Image © Simon Clayson

The biggest obstacle I face as a writer is overcoming the tendency to put writing on the back burner.  Writing is my life, my love, and my means of staying sane; I’ve put writing before friends, jobs, and relationships—

So why can’t I put more importance on setting aside time to write?

My excuses:

  • There’s a show that I want to watch.  (I have a DVR.  This shouldn’t even be an excuse.)
  • Facebook.  (Life-destroying social network paired with my apparent lack of willpower.)
  • There’s always a fresh idea beyond the one I’m working on.  (Attention span fail.)

Are any of them valid?  No.  Not really.  They waste time, make me homesick, show just how lazy I am.  And when I schedule time to write, I usually foul it up somehow: procrastinate, self-sabotage, just plain fail.  Being a “work in progress” as a person and as a writer must yield some progress if it’s going to continue to be an excuse for my shortcomings.

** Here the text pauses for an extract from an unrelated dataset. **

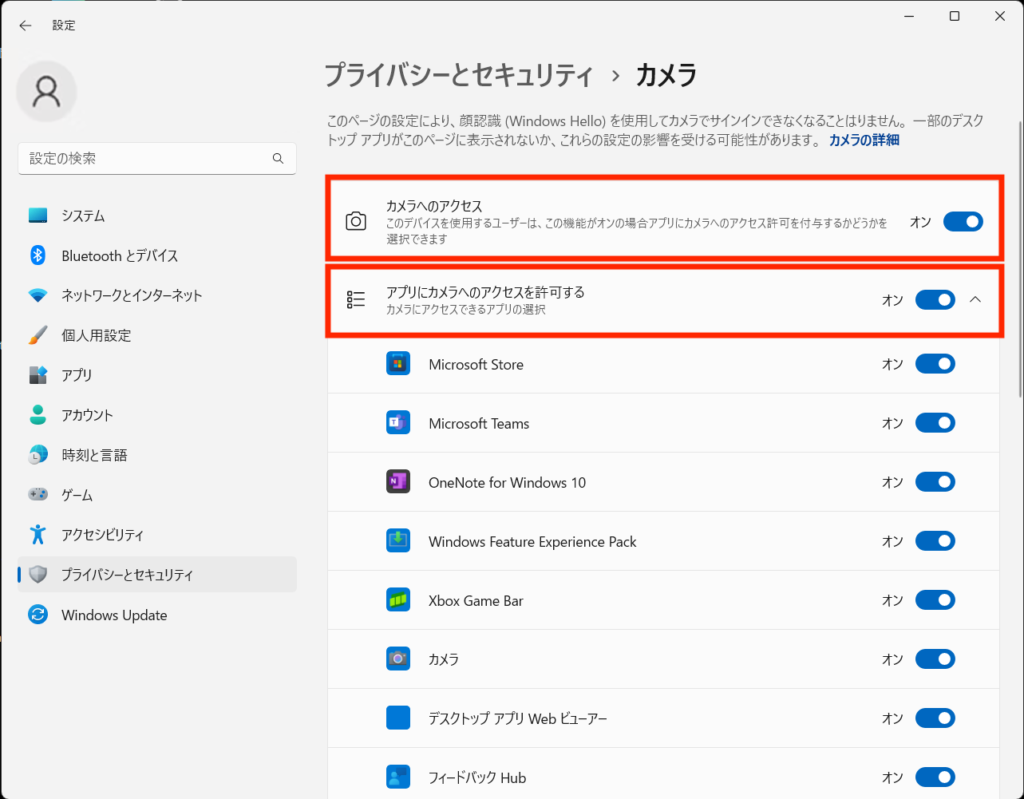
Task: Click プライバシーとセキュリティ in the breadcrumb heading
Action: 459,75
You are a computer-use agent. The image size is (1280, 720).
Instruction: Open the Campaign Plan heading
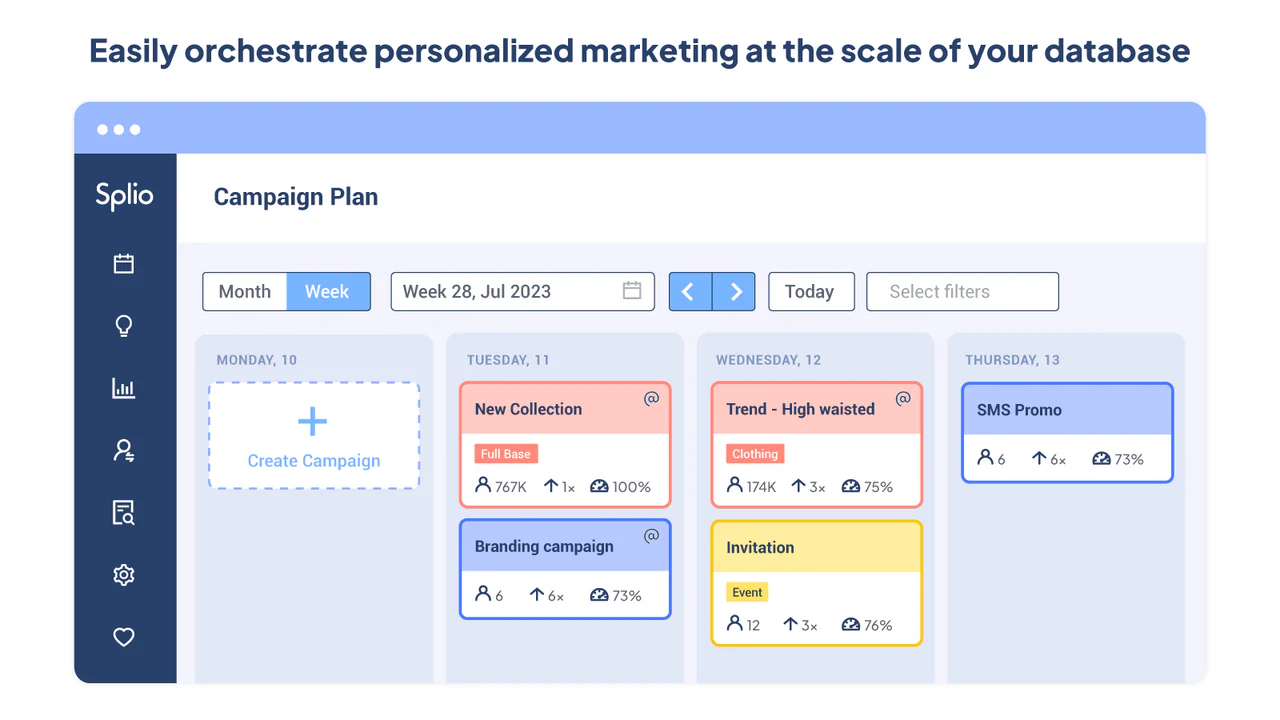coord(295,197)
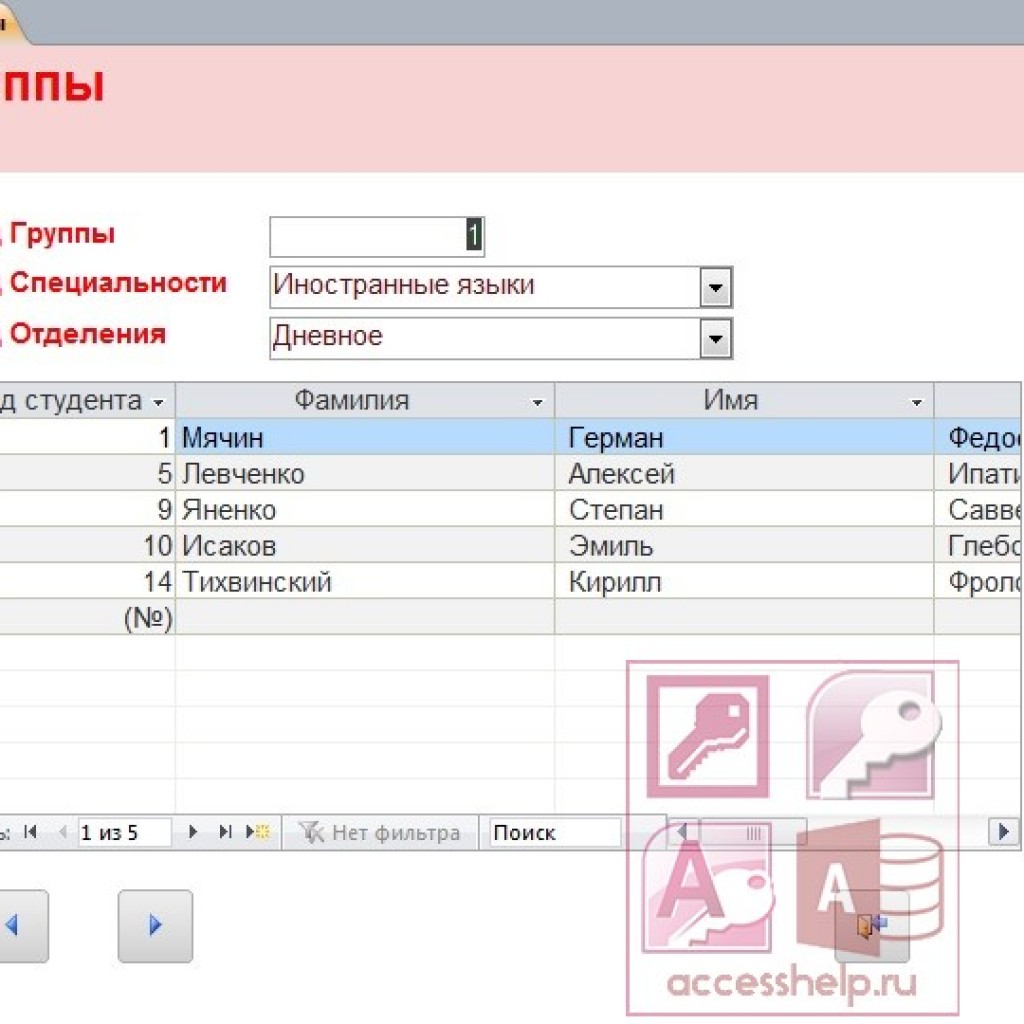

This post isn’t going to offer you a definite solution.  I can offer some suggestions that I should probably try myself. I suppose what people like me—people like us—need most is a support group to keep one another accountable.  I’m not sure how to go about this yet, but if I come up with anything, I’ll let you lovely people know.

So, suggestions?

  • Write it on your calendar.  Seeing “Write: 8a-3p” in your face makes it more tangible a goal than defining it vaguely in your head where you can’t physically see it.
  • Tacking/Taping sheets of inspiration, work, or development material around your work station.  It keeps your project real. I  look at it and remember little things I love about my project.  It makes me want to work on it.
  • Get other writers who need to get their work done to write with you.  Online or in a coffee shop.  Have word wars and share favorite sentences or bits of dialog.  Swap paragraphs and get opinions.  Never underestimate the support of writing with others.

Just remember that you don’t have to eat, sleep, and breathe writing to be a writer, but do make time for it.

How do you overcome procrastination and laziness?

Do you have a support network?  How deeply is your writing impacted by that network?